第1回 表現すること、鑑賞することについて
A. 導入 レクチャー(5分)
プロジェクトを行うにあたって、表現とは何かについてレクチャーを行い、また具体的な例を交えたワークショップを実施して子供達の理解を深める。伝達手段としての表現、表現されたものを鑑賞するということについて考える。とりわけ、「文字」を使った表現ということのスポットを当て、その具体例を示す。
例 博物館の説明文、キャプションなど
B. プレ ワークショップ(15分)-私の博物館
小学校のキャプションを作る。
「年表」 在校中に起こった出来事を思い出し、年表を作る。
「特徴」 小学校のことをしらない人達に、見どころを伝える。
「場所」 私達は今どこにいるのか、知らせる。
C. 導入 プロジェクトMy Placeについての説明(5分)
1時間目のワークショップを受けて、プロジェクトの進め方についての具体的な説明。
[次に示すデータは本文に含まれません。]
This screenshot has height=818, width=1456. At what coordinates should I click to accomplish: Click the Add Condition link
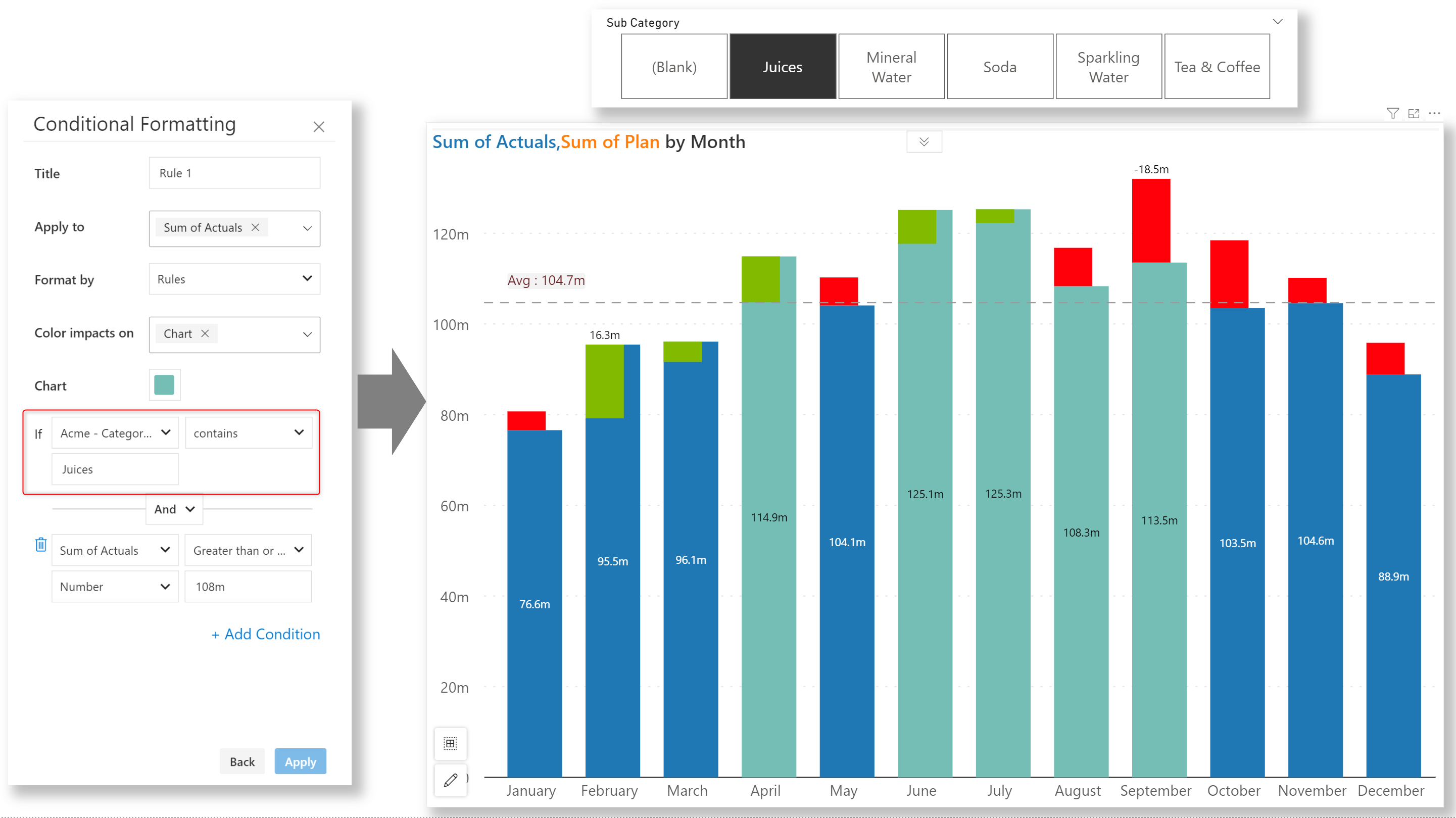(x=266, y=634)
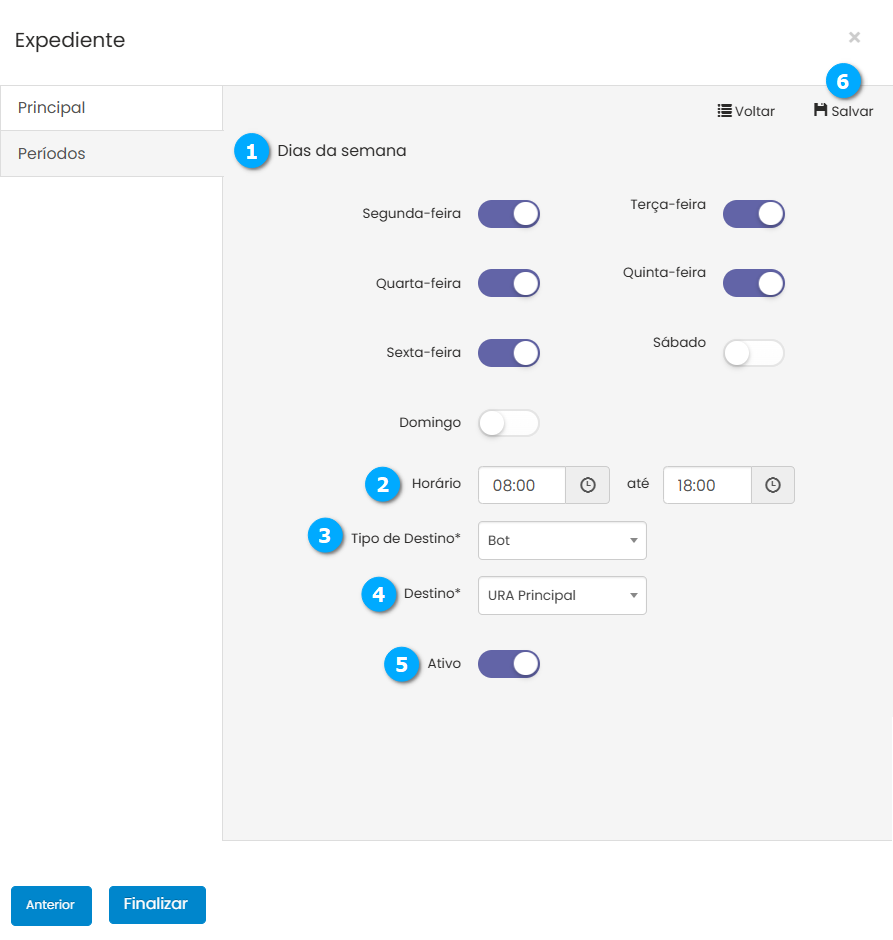This screenshot has height=940, width=893.
Task: Click the clock icon beside end time 18:00
Action: click(773, 485)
学校の中に残すということ。在校生やこれから松前台で学ぶ人達へ向けての表現であるということの確認。。
D. 作業(15分)
「学校で起こった思い出深い出来事を1文で説明してください。」
実際にに子供達に文を書いてもらう。
なぜその出来事が思い出深いのか、文章に書いてもらう。
場所を地図上に示す。
E. まとめ(5分)
テキストの回収
第2回目の導入
準備 ワークショップ材料、ペン、紙、原稿用紙、地図など
第2回 思い出を共有しよう!
A. 導入(5分)
前回のワークショップを受けて、何人か子どもたちの小学校での「思い出」を紹介する。本日実施する「My Place」の意義について説明する。
B. 作業と確認作業。(5分)
グループにわかれる。こちらで準備しておいた「思い出のキャプション」を配る。大きな校内地図を準備して、そこに自分の話と地図上の正確な位置を記述してもらう。
準備 ワークショップ材料、ペン、紙、地図など
C. My Placeに出かける。(30分)
グループごとにそれぞれの「思い出の」ポイントを回り、「思い出のキャプション」を貼る。お互いの「My P;ace」を確認、議論する。
D. まとめ(5分)
「思い出を共有することの確認」
※ ワークショップ当日は、アーティスト稲垣およびアーカススタッフがサポートメンバーとしてワークショップを実施する。
補足 ワークショップ実施に向けて
A. ワークショップ実施に際しては学校側、特に担任の先生方とは綿密に打ち合わせをおこなうようにし、問題点などを事前に把握しておく。
B. ワークショップの準備や撤去などについてはアーカス及び稲垣スタッフでおこなう。場合によっては各小学校に協力をお願いする場合もある。
C. 第2回でインストールした「思い出のキャプション」を学内に一定期間展示し、他の学年の児童と思い出を共有するものとしたい。